L'atmosphère lors des rencontres est très apaisante, souligne la sergente-enquêtrice. Le climat de confiance s'installe rapidement. La pression que la victime se met sur les épaules s'atténue.

Portrait de Jenny Charest.

Jenny Charest est la directrice générale du Centre d’aide aux victimes d’actes criminels de Montréal.

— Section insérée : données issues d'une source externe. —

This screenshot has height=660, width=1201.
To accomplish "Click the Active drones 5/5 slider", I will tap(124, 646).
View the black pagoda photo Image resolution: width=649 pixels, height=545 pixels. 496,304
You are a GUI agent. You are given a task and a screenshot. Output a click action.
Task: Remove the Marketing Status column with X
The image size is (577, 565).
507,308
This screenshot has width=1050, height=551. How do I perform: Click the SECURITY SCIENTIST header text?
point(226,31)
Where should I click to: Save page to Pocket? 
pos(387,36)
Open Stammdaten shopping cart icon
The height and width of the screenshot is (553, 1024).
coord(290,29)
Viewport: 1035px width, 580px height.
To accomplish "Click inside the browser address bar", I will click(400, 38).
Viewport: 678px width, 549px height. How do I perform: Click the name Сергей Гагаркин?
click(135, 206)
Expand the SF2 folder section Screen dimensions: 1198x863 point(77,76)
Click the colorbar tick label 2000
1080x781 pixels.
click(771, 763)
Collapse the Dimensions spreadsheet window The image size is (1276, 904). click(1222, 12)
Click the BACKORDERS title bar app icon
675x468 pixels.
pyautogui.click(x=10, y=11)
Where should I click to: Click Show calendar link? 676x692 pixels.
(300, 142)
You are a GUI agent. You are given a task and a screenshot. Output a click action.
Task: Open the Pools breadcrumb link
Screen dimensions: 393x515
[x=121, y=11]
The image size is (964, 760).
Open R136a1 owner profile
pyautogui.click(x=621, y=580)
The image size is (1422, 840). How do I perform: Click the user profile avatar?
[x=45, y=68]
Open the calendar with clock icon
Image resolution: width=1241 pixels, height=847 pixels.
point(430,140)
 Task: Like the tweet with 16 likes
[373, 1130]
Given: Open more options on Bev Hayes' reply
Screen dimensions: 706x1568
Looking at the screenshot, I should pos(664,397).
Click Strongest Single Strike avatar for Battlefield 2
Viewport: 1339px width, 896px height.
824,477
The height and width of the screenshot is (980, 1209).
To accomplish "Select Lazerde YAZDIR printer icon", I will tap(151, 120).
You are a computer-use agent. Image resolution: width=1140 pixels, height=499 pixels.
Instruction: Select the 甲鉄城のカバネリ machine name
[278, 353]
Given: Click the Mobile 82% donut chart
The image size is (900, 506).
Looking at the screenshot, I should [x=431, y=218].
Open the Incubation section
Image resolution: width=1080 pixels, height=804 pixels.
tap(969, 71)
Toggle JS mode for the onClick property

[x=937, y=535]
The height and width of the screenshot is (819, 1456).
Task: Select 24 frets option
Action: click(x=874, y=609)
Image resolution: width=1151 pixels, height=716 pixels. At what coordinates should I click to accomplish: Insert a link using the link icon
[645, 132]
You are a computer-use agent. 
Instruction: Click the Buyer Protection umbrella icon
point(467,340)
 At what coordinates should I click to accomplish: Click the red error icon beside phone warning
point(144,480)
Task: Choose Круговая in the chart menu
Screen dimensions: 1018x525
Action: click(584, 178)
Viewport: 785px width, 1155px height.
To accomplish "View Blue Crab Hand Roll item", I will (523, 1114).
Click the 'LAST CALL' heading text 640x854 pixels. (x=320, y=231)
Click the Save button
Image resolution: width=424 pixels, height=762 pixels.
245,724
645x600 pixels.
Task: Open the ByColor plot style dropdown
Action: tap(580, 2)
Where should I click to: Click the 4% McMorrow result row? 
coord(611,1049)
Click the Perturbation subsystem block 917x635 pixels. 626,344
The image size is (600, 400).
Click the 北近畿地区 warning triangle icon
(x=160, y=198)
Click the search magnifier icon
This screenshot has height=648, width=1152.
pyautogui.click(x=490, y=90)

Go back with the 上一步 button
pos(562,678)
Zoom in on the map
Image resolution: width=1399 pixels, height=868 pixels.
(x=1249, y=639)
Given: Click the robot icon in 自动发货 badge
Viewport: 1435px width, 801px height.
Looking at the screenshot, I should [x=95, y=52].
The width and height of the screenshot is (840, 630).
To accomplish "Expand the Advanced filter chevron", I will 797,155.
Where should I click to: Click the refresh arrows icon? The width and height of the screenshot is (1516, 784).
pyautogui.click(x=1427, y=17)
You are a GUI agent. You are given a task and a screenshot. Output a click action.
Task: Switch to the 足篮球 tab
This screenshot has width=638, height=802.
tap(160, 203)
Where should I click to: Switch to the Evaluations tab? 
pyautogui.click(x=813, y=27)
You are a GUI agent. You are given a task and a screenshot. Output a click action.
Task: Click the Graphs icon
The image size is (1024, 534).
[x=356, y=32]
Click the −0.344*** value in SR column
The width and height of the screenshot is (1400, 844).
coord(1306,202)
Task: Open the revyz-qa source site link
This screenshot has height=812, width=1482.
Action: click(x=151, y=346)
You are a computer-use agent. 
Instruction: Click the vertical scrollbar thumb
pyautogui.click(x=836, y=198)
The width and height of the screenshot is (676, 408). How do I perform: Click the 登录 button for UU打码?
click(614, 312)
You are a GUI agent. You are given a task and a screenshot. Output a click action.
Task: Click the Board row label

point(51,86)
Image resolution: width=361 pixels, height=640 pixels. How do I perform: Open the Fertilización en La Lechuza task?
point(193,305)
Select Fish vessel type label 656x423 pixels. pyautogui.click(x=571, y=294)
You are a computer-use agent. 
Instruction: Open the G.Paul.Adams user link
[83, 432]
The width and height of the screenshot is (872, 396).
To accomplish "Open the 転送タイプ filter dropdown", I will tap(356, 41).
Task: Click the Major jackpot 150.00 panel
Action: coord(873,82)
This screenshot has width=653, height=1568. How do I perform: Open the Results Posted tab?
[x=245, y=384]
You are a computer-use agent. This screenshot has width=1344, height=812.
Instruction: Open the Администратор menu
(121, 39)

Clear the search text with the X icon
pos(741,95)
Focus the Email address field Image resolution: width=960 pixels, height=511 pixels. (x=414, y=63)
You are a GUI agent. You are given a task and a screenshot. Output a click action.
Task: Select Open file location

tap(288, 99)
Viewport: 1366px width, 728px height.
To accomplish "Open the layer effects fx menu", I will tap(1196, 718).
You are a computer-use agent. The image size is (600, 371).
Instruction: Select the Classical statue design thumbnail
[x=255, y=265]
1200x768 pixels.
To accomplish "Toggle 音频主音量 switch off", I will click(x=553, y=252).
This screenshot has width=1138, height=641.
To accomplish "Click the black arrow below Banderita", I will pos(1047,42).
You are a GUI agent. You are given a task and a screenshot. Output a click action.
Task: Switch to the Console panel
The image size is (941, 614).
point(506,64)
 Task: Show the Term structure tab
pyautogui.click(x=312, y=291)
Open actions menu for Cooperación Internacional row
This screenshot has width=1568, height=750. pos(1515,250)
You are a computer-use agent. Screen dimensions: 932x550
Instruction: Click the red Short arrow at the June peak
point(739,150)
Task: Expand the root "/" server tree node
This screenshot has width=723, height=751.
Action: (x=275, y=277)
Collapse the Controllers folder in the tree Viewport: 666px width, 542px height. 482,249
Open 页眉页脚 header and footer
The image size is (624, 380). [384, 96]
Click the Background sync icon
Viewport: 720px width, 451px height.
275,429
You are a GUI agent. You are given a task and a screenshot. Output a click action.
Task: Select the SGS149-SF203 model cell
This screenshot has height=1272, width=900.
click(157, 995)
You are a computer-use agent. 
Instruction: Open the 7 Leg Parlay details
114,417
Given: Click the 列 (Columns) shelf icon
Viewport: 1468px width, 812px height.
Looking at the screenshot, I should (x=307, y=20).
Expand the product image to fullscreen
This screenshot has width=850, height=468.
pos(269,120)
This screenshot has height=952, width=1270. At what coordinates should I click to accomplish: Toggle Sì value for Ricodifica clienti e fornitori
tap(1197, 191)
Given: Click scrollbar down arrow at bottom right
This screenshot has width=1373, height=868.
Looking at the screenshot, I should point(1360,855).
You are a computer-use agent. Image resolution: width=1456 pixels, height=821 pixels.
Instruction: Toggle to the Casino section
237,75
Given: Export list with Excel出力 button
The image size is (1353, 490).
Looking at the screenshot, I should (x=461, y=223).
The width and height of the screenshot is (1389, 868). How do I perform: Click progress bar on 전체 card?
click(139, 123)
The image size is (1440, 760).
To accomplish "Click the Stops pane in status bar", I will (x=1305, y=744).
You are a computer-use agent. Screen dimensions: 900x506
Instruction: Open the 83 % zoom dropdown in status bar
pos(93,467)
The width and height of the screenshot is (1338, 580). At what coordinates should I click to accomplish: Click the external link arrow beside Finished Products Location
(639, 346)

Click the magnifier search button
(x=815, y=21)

Photo : Radio-Canada / Découverte

Même si Jenny Charest, directrice générale du Centre d’aide aux victimes d’actes criminels (CAVAC) de Montréal, estime que les enquêteurs faisaient déjà un excellent travail, elle croit qu’une meilleure compréhension des effets d’un traumatisme permettra aux policiers de mieux comprendre les réactions des victimes.

Quand ces dernières sont accueillies, soutenues et crues par les policiers, elles se sentent moins jugées, dit-elle.

Pour Mme Charest, ça ne fait aucun doute, ce type de formation suscite l'empathie chez les intervenants. Plus on comprend une personne et ses réactions, plus on est capable de s'adapter à ses besoins.

Qui sera gagnant avec cette nouvelle formule d'entrevue?

Tout le monde. La victime, l'enquêteur et le système de justice, répond Lynne Bibeau sans hésitation.

Jennifer Chez gesticule de la main gauche en parlant.

Jennifer Chez est enquêtrice à la Sûreté du Québec.

Photo : Radio-Canada / Découverte

Sa collègue Jennifer Chez ajoute : Les policiers et les policières se sentent plus compétents, plus utiles.

Au cours des prochaines années, l’ensemble des enquêteurs de la Sûreté du Québec et des autres corps policiers recevront des formations sur l’entrevue cognitive adaptée aux traumatismes. Les centres d’appels d’urgence et le milieu juridique seront aussi sensibilisés.